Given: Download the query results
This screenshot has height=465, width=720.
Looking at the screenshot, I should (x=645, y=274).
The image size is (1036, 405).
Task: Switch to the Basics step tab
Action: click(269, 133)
***
**Exercise goal:**
Keeping every word as it is, repeat all of the records.

**Answer space:**
Given: Download the query results
This screenshot has height=465, width=720.
Looking at the screenshot, I should (x=645, y=274).
The image size is (1036, 405).
Task: Switch to the Basics step tab
Action: click(269, 133)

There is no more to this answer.